Saturday, January 25, 2003

Lawyer says teacher wasn't acting immoral

The Associated Press

LEXINGTON - Attorneys for a Fayette County teacher who was fired after she was jailed for trespassing during a protest in 2001 said her conduct was neither immoral nor harmful to students.

Janice Sevre-Duszynska, who taught English as a second language for 12 years at Henry Clay High School, was fired last month.

She served a 90-day sentence at the Federal Medical Center prison camp in Lexington. She was arrested in November 2001 for trespassing at Fort Benning, Ga., during a protest against the former School of the Americas.

Just after her prison release, she received a letter from interim Superintendent Duane Tennant saying she had been fired for insubordination - being absent without leave - and for conduct unbecoming a teacher. At a hearing Thursday, attorneys said Ms. Sevre-Duszynska had no choice but to report to prison.

Much of Thursday's testimony concerned a leave of absence, which Ms. Sevre-Duszynska had asked for but was not granted. Because she was absent without leave, she violated her contract, school system attorney Bob Chenoweth said.

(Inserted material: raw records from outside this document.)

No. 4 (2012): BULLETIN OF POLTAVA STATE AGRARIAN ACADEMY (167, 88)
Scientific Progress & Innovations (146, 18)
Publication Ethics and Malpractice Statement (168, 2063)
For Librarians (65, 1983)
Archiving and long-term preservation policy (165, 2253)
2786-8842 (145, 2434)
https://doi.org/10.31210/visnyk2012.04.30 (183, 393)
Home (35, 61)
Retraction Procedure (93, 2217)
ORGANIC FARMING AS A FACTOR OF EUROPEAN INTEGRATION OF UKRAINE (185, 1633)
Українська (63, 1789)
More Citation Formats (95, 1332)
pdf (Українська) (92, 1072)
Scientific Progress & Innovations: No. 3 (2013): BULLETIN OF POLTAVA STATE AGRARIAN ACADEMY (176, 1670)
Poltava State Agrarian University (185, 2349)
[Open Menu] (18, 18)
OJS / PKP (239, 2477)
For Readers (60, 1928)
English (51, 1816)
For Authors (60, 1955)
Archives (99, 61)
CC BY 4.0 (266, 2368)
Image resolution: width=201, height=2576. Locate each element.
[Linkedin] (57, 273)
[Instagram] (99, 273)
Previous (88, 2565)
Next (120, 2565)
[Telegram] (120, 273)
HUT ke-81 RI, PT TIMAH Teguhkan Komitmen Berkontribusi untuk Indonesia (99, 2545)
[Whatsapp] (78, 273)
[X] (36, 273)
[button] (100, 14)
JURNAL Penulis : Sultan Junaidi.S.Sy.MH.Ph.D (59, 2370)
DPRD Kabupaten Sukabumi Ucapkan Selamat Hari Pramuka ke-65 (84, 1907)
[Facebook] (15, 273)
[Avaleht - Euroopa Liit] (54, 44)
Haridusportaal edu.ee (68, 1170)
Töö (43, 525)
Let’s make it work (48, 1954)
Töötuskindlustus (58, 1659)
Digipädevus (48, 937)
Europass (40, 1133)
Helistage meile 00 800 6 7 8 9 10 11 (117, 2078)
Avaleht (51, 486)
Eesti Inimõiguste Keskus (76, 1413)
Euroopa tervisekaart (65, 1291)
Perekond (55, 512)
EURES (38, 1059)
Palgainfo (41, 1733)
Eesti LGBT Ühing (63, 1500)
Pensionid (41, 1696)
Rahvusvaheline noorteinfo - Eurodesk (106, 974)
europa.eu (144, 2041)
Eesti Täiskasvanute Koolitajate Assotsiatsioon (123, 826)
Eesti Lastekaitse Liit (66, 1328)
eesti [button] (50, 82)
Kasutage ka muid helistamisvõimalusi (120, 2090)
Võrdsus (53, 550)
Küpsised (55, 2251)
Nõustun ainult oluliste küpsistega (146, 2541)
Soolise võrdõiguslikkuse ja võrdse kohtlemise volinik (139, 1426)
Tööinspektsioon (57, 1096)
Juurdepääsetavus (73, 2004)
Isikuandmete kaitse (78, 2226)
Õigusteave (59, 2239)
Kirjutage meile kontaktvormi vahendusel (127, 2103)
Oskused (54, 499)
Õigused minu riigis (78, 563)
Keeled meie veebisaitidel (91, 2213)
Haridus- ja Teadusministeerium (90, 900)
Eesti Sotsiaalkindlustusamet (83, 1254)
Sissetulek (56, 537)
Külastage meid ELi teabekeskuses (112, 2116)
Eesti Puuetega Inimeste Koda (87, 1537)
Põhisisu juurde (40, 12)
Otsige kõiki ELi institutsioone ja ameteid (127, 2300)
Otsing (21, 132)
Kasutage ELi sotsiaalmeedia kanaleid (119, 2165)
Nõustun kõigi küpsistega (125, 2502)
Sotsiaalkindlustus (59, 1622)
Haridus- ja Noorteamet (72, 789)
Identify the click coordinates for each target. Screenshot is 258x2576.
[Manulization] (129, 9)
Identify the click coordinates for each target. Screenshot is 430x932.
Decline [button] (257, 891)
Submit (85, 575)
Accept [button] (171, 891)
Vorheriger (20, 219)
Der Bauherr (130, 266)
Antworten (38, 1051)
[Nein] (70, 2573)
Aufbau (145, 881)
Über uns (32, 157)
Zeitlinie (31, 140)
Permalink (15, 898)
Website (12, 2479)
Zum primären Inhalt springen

Mr. Chenoweth also implied that Ms. Sevre-Duszynska had not done everything she could to keep her job. Neither she nor Mr. Tennant asked the school board, the final arbiter on such decisions, for its opinion on a leave of absence.

Mr. Tennant said he acted unilaterally because he could not find anything in school board policy authorizing a leave for incarceration.

Ms. Sevre-Duszynska said she could not have appealed to the school board because Mr. Tennant banned her from school property, where board meetings are held.

The hearing is being held before assistant state attorney general Michael Head. A three-person tribunal is the jury.